L’hypothèse selon laquelle ce taux élevé s’expliquerait par le vieillissement de la population « ne tient pas la route » selon l’étude, qui constate des taux élevés dans des pays à la population encore relativement jeune en Europe. C’est aussi vrai à l’échelle de la Belgique avec un taux d’invalidité plus important au sud et au centre, où la population est plus jeune, qu’au nord du pays.

L’étude réfute aussi une politique d’activation plus ferme du chômage qui pousserait des chômeurs vers un autre régime. « En Europe, le chômage a diminué nettement plus fort que la part de malades et invalides n’a augmenté », constate Randstad.

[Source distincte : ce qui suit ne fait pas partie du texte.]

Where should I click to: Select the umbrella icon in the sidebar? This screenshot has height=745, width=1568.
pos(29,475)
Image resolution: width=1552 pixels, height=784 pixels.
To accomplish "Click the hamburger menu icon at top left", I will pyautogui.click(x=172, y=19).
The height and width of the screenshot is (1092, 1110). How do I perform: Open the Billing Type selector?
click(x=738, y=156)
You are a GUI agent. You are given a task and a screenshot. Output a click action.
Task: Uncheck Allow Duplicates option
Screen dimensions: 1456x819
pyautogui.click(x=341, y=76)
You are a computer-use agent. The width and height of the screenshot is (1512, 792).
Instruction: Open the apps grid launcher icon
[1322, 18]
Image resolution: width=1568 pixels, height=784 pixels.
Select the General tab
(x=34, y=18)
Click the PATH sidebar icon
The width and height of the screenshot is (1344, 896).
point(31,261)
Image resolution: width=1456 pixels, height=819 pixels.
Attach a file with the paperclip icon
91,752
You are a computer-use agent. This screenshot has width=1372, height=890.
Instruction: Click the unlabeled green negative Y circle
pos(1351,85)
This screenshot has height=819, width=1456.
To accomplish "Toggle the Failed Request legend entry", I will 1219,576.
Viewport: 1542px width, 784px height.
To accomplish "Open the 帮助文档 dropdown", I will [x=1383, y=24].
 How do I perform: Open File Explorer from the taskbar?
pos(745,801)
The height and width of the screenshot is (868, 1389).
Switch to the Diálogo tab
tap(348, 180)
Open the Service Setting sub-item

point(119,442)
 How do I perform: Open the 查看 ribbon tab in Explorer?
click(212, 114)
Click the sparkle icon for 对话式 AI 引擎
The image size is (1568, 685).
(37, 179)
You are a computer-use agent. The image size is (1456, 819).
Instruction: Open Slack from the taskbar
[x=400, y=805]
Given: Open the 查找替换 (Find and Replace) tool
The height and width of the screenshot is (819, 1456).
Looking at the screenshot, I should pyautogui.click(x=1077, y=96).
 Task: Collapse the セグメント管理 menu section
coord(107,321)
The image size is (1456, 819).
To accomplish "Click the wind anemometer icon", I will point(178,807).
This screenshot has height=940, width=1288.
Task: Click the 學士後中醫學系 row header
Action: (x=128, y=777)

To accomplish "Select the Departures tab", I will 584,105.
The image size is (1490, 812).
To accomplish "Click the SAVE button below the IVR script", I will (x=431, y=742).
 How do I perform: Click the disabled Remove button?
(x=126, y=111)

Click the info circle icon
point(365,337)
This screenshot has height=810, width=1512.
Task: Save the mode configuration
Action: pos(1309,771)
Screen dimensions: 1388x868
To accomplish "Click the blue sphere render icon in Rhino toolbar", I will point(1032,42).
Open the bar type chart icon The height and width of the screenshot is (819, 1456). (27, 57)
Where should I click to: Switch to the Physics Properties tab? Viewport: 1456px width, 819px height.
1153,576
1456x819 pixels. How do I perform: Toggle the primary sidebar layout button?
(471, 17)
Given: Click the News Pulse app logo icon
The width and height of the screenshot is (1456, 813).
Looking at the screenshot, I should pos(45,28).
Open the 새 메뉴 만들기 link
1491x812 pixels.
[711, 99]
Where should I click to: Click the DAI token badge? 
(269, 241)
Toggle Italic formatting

Finalement la raison la plus probable à ce mal belge, selon l’étude, est que « les autres pays ont mieux contrôlé la fonction garde-fou du régime de maladie-invalidité que la Belgique ». Un régime plus facilement accessible chez nous en d’autres termes.

L’étude conclut: « En combinant taux d’emploi inférieur à la moyenne et taux de maladie et invalidité supérieur à la moyenne, la Belgique fait figure de cas relativement unique en Europe. »

Taux d’emploi

Au niveau du taux d’emploi justement, il est de 65,2% en 2021 en Wallonie, de 62,2% à Bruxelles et de 75,3% pour la Flandre. Soit un écart de 10% en faveur du nord du pays, qui dépasse la moyenne européenne de 3%. Cet écart avec la Wallonie et Bruxelles ne cesse de se creuser depuis les années 80.

La Libre énumère quelques explications à un tel écart, mais cela reste bien mince par rapport au problème structurel du taux d’emploi francophone. La démographie, plus jeune, peut expliquer un taux d’emploi inférieur en Wallonie à hauteur de 1%, selon Philippe Defeyt, économiste àl’Institut du développement durable.

Le taux d’emploi ne différencie pas non plus le travail partiel ou à temps plein. Or, le temps partiel est plus élevé en Flandre, à 18% contre 15% en Wallonie.

Mais on l’a vu, le nombre de chômeurs est finalement une goutte d’eau par rapport au nombre d’inactifs. C’est sur ce groupe de personnes que la Vivaldi doit principalement agir pour atteindre un taux d’emploi de 80%, l’objectif annoncé d’ici la fin de la législature.